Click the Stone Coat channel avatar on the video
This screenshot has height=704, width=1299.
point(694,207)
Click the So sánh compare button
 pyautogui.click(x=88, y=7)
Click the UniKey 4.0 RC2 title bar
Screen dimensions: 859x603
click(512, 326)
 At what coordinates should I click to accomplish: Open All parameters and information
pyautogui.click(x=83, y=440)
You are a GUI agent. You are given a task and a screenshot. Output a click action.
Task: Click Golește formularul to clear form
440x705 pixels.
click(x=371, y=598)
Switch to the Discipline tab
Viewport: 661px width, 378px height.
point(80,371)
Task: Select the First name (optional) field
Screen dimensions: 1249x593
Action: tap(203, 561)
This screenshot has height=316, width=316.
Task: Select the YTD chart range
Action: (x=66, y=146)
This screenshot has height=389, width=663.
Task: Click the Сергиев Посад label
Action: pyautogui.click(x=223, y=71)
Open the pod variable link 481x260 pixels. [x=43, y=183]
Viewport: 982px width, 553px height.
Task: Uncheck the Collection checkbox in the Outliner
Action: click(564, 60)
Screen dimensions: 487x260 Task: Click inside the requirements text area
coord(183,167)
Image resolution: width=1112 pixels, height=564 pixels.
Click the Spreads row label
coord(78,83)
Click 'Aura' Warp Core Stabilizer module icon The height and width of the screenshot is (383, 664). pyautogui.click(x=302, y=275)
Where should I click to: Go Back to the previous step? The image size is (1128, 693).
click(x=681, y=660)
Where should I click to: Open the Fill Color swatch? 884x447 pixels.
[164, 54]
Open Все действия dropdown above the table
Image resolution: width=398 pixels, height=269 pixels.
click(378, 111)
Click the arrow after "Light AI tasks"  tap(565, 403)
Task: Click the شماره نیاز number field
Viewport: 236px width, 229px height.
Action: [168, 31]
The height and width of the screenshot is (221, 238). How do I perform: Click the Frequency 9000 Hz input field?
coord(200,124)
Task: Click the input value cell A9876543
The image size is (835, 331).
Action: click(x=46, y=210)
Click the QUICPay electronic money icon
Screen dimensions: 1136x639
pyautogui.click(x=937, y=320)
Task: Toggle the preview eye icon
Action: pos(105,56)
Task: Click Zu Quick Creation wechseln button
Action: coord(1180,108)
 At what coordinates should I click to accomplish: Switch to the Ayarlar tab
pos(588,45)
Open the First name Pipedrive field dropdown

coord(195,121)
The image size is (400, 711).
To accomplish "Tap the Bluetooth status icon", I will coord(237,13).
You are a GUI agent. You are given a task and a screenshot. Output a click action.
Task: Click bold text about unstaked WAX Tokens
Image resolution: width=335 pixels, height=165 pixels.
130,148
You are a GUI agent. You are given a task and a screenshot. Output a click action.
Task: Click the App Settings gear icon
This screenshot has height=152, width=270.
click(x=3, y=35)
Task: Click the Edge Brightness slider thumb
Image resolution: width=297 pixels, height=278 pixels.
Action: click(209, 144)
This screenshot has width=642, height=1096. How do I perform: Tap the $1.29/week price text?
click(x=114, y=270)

> [Task item]: Each of the records should be written out again, exactly as it reads.

> [Answer]:
Click the Stone Coat channel avatar on the video
This screenshot has height=704, width=1299.
point(694,207)
Click the So sánh compare button
 pyautogui.click(x=88, y=7)
Click the UniKey 4.0 RC2 title bar
Screen dimensions: 859x603
click(512, 326)
 At what coordinates should I click to accomplish: Open All parameters and information
pyautogui.click(x=83, y=440)
You are a GUI agent. You are given a task and a screenshot. Output a click action.
Task: Click Golește formularul to clear form
440x705 pixels.
click(x=371, y=598)
Switch to the Discipline tab
Viewport: 661px width, 378px height.
point(80,371)
Task: Select the First name (optional) field
Screen dimensions: 1249x593
Action: tap(203, 561)
This screenshot has height=316, width=316.
Task: Select the YTD chart range
Action: (x=66, y=146)
This screenshot has height=389, width=663.
Task: Click the Сергиев Посад label
Action: pyautogui.click(x=223, y=71)
Open the pod variable link 481x260 pixels. [x=43, y=183]
Viewport: 982px width, 553px height.
Task: Uncheck the Collection checkbox in the Outliner
Action: click(564, 60)
Screen dimensions: 487x260 Task: Click inside the requirements text area
coord(183,167)
Image resolution: width=1112 pixels, height=564 pixels.
Click the Spreads row label
coord(78,83)
Click 'Aura' Warp Core Stabilizer module icon The height and width of the screenshot is (383, 664). pyautogui.click(x=302, y=275)
Where should I click to: Go Back to the previous step? The image size is (1128, 693).
click(x=681, y=660)
Where should I click to: Open the Fill Color swatch? 884x447 pixels.
[164, 54]
Open Все действия dropdown above the table
Image resolution: width=398 pixels, height=269 pixels.
click(378, 111)
Click the arrow after "Light AI tasks"  tap(565, 403)
Task: Click the شماره نیاز number field
Viewport: 236px width, 229px height.
Action: [168, 31]
The height and width of the screenshot is (221, 238). How do I perform: Click the Frequency 9000 Hz input field?
coord(200,124)
Task: Click the input value cell A9876543
The image size is (835, 331).
Action: click(x=46, y=210)
Click the QUICPay electronic money icon
Screen dimensions: 1136x639
pyautogui.click(x=937, y=320)
Task: Toggle the preview eye icon
Action: pos(105,56)
Task: Click Zu Quick Creation wechseln button
Action: coord(1180,108)
 At what coordinates should I click to accomplish: Switch to the Ayarlar tab
pos(588,45)
Open the First name Pipedrive field dropdown

coord(195,121)
The image size is (400, 711).
To accomplish "Tap the Bluetooth status icon", I will coord(237,13).
You are a GUI agent. You are given a task and a screenshot. Output a click action.
Task: Click bold text about unstaked WAX Tokens
Image resolution: width=335 pixels, height=165 pixels.
130,148
You are a GUI agent. You are given a task and a screenshot. Output a click action.
Task: Click the App Settings gear icon
This screenshot has height=152, width=270.
click(x=3, y=35)
Task: Click the Edge Brightness slider thumb
Image resolution: width=297 pixels, height=278 pixels.
Action: click(209, 144)
This screenshot has width=642, height=1096. How do I perform: Tap the $1.29/week price text?
click(x=114, y=270)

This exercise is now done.